The General Technologies' TA500 SmarTach+COP Multisystem Ignition Analyzer is designed to test and diagnose ignition systems on engines using an inductive pick-up. It will measure spark voltage, burn time and rpm (frequency), and it will also display min/max readings in real time. Since it uses an inductive pick-up to detect voltage and current, it will work with coil-on-plug (COP), coil-near-plug, distributorless ignition (DIS) conventional distributor ignition systems and even magneto ignition systems. The TA500 requires no special adapters or cables; the tool is completely self-contained. All data is presented digitally on a large display screen.
The tool was reviewed for us by Rollin Hansen, lead tech at Auto Tech and Body in Roselle, IL. In his first opportunity to use it, he wasn't sure what to expect because, like many techs, he hadn't read the instructions yet. Even so, while looking for a dead miss on a V8 engine with COP ignition, he said the TA500 found a bad coil right away, "I probably spent more time understanding the tool first time out than actually finding the bad coil." This speaks well for ease of use and timesaving features of the tool.

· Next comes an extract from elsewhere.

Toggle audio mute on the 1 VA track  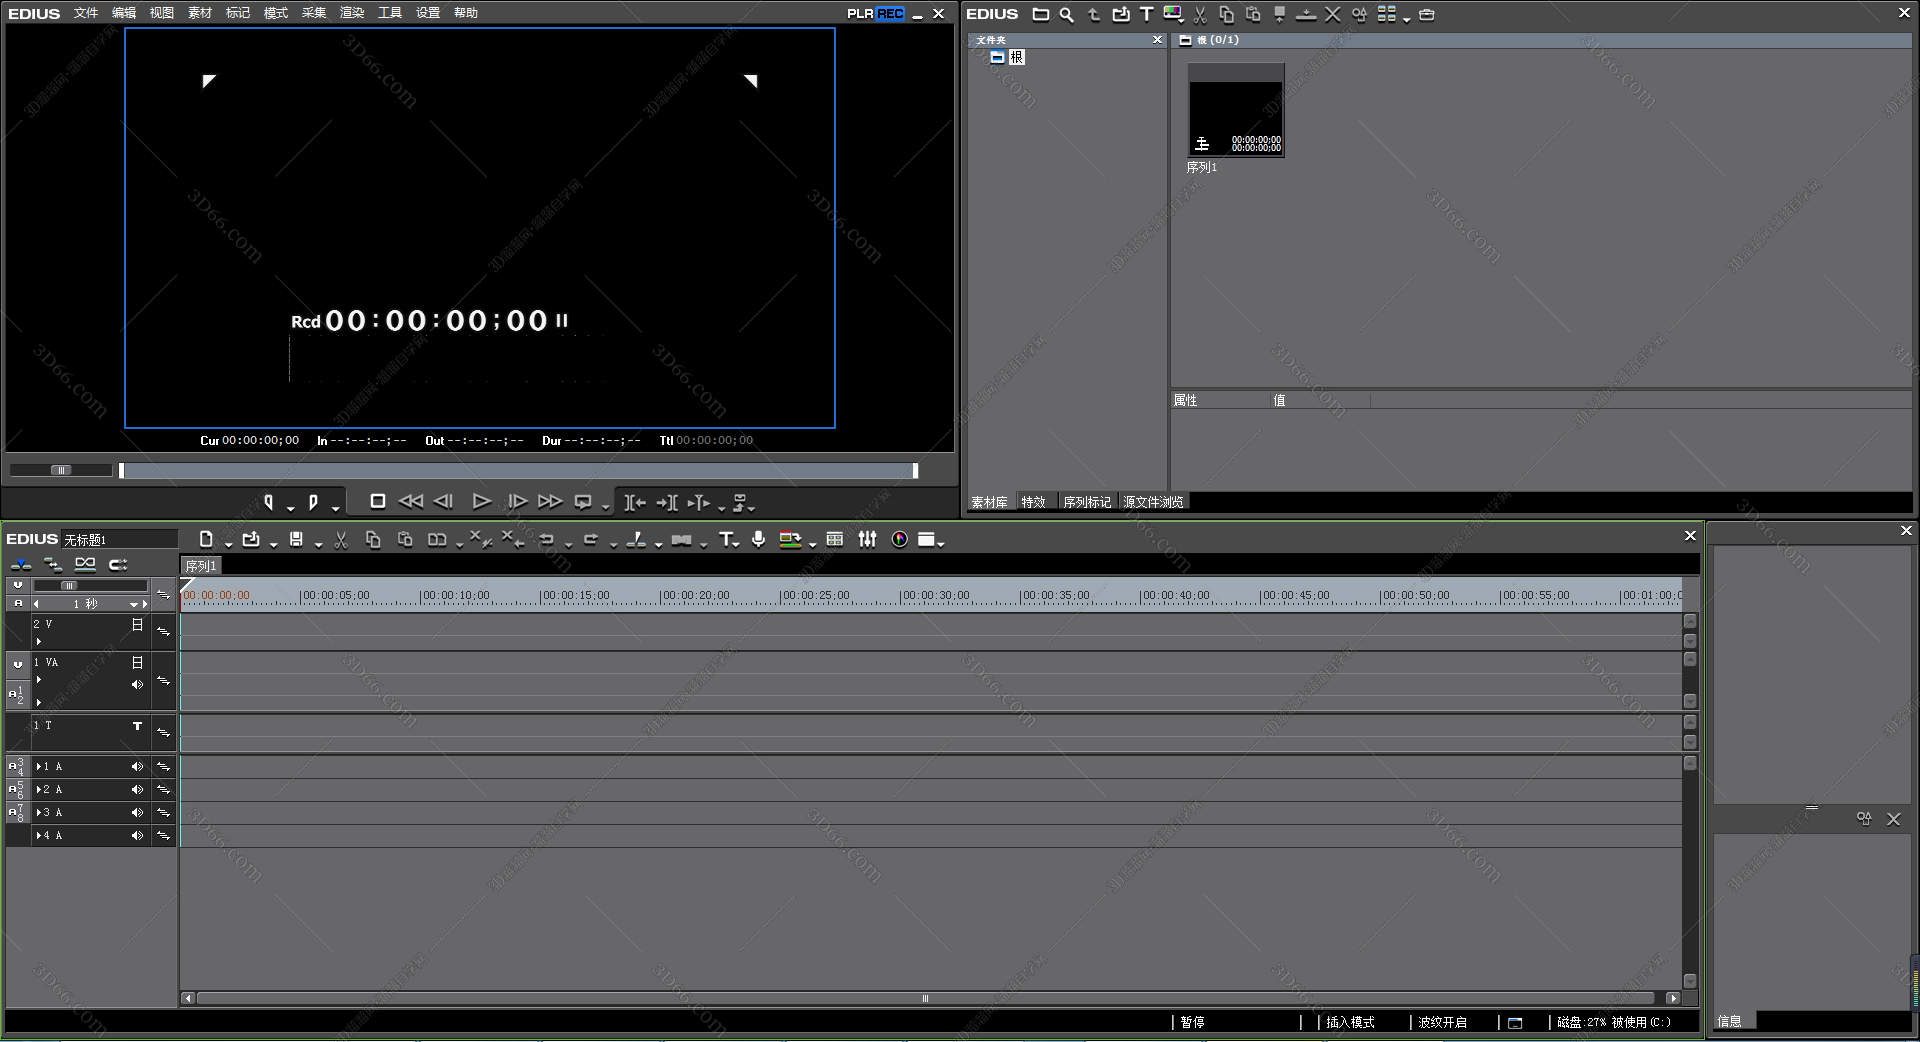click(x=137, y=685)
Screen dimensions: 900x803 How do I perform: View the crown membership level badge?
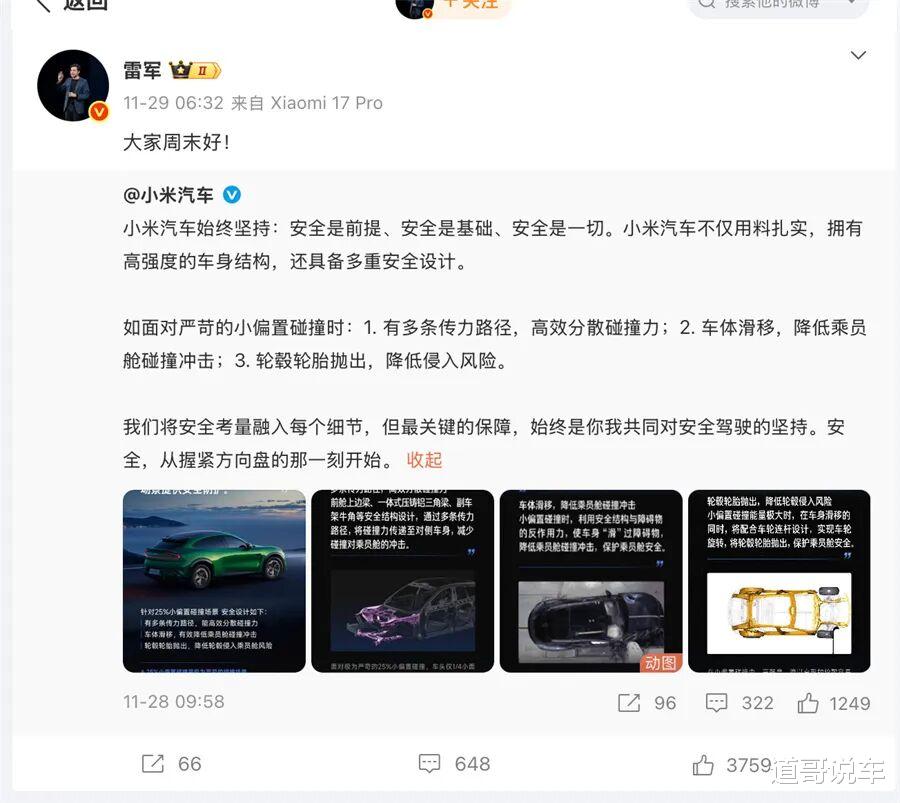click(195, 70)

This experience prompted Rollin to read the instructions, which he said were helpful: "I saw that it shows burn time too. Now I'm looking forward to trying it out again." Other techs in the shop have used it, and according to shop owner Chuck Benhart, "My guys don't want me to return it (to the company)."
Rollin doesn't think the tool will let him do anything he couldn't do otherwise, "because there's always another way, but it certainly is convenient. You just wave the magic wand and there's your reading. The inductive pickup works great."
The TA500 comes in a molded plastic case, which Rollin says is not just a shipping container but a real, useful storage case.
Rollin said what he likes most about the tool is that it saves a lot of diagnostic time. He said it would be particularly useful on non-automotive applications like tractors, boats or other engines where using a scan tool is not an option. His only suggested change is the buttons. "I feel like the most commonly used function should be easier to select. If I could just push one 'GO' button for kV (firing voltage), that would be nice, (but) I could recommend this tool. I'm planning to use it some more."